## [Quoted passage]
-=-=-

The urine is bloody or of a brownish smoky color. It is of low specific gravity. It contains a very large amount of albumen, numerous hyaline, granular, epithelial, and blood casts and renal epithelium, and sometimes pus-cells. Later in the disease fatty casts are also present.

The patient soon develops dropsy, the extent of which varies in the different cases. Sometimes it involves only the face, sometimes the hands and feet, or there may be general subcutaneous oedema, serum in the serous cavities, oedema of the lungs and of the glottis. The patients lose their appetite; often there are nausea and vomiting. As a rule, there are cerebral symptoms—headache, drowsiness, stupor, delirium, muscular twitchings, convulsions, and coma. In the milder cases there will be only headache and periods of drowsiness, alternating with periods of irritability. In the severe cases there will be dyspnoea, delirium, repeated convulsions, and coma.

These are the regular symptoms of the disease—symptoms varying in their number and development with the intensity of the nephritis. In the worst cases the cerebral symptoms are developed early and the patients die at the end of a few days. In other cases the symptoms continue for months, and at the end of that time terminate either in the death or recovery of the patient. Albumen and casts in the urine may persist long after all other symptoms have disappeared. In other cases the disease runs a very mild course; the patients are not at any time seriously ill, and they recover completely at the end of two or three weeks. In still other cases the acute inflammation is succeeded by chronic diffuse nephritis. Relapses and repeated attacks of the disease occur in some persons.

The course of the disease may be modified by complicating inflammations. Pericarditis, pleurisy, peritonitis, pneumonia, cystitis, and inflammations of the joints and muscles are not uncommon.

PROGNOSIS.—In the larger number of cases the prognosis is good. The milder cases recover after two or three weeks; more severe cases last for several months. The bad cases die at the end of a few days with cerebral symptoms, or all the symptoms continue and the patient dies at the end of several months, or they pass on to the lesions and symptoms of chronic diffuse nephritis, or they die from some complicating inflammation.

TREATMENT.—In the mild cases but little treatment is required. The patients should be kept in bed, should have a fluid diet, the bowels should be moved, and the restlessness should be quieted by the bromides, chloral hydrate, or opium. If the dropsy is a marked feature, more active purgatives are to be employed, hot-water or hot-air baths are to be used, and jaborandi may be of service. When the urine is very scanty, wet or dry cups over the region of the kidneys and hot fomentation over the same region are of much service. For the more marked cerebral symptoms treatment is not very satisfactory. As the patients get better iron and tonics are usually indicated. Great care must be used to prevent relapses. All exposure to cold must be avoided; the patient is to be kept in the house or sent to a warm climate for some time after he is apparently well. So long as albumen and casts persist in the urine the patients must not be considered well, although they may present no renal symptoms.

-=-=-

## [Dataset excerpts]
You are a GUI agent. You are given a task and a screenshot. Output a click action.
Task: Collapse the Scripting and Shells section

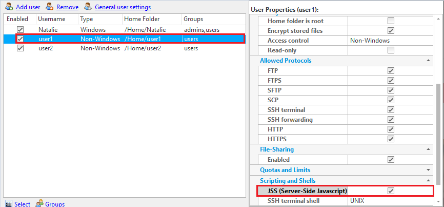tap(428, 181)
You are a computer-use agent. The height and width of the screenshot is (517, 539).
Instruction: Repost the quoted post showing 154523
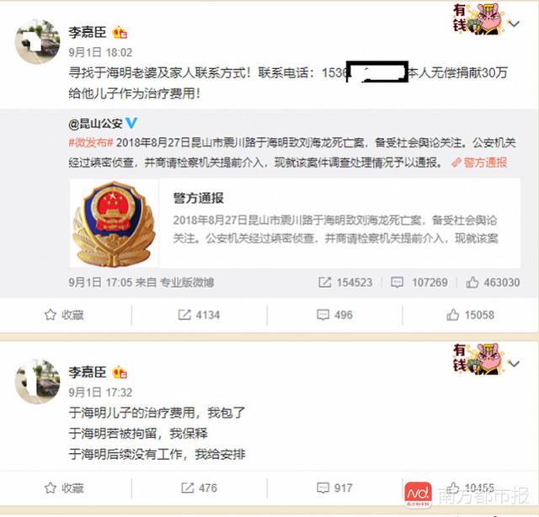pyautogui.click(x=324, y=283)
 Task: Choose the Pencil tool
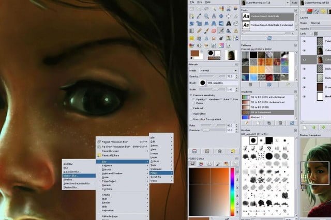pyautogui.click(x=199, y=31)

-=-=-

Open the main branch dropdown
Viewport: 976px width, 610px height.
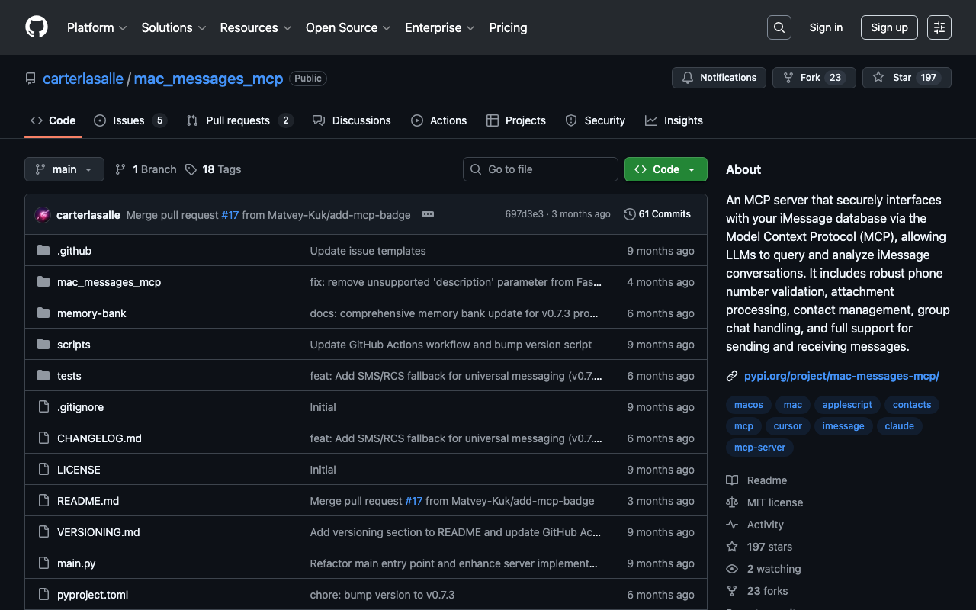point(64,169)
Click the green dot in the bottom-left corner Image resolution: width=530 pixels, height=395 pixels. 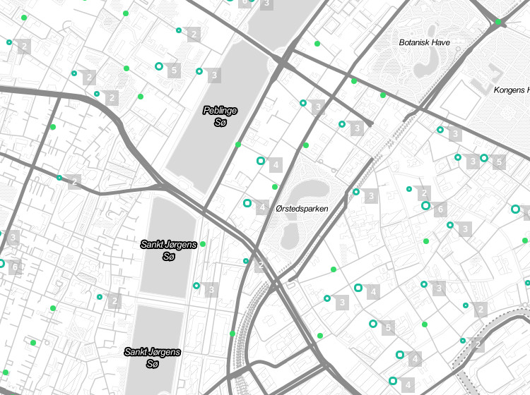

-=-=-

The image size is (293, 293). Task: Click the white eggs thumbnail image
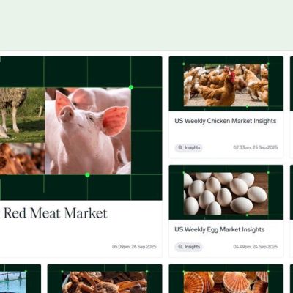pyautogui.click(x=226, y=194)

-=-=-

## [Problems to solve]
1 – In the passage on nephritis, list every cerebral symptom named in the sentence beginning "As a rule, there are cerebral symptoms".
2 – Copy the passage on nephritis word for word, from "The urine is bloody" to "are also present.".
3 – Decide whether each statement agrees with the passage on nephritis. Answer yes or no, and quote the words that decide it.
(a) The urine in this disease has a high specific gravity.
(b) In the mild cases, patients recover completely at the end of two or three weeks.
(c) A patient who has no renal symptoms may be considered well even while albumen and casts remain in the urine.

## [Your written answers]
1 – headache, drowsiness, stupor, delirium, muscular twitchings, convulsions, coma

2 –
The urine is bloody or of a brownish smoky color. It is of low specific gravity. It contains a very large amount of albumen, numerous hyaline, granular, epithelial, and blood casts and renal epithelium, and sometimes pus-cells. Later in the disease fatty casts are also present.

3 –
(a) No: "It is of low specific gravity."
(b) Yes: "they recover completely at the end of two or three weeks."
(c) No: "So long as albumen and casts persist in the urine the patients must not be considered well, although they may present no renal symptoms."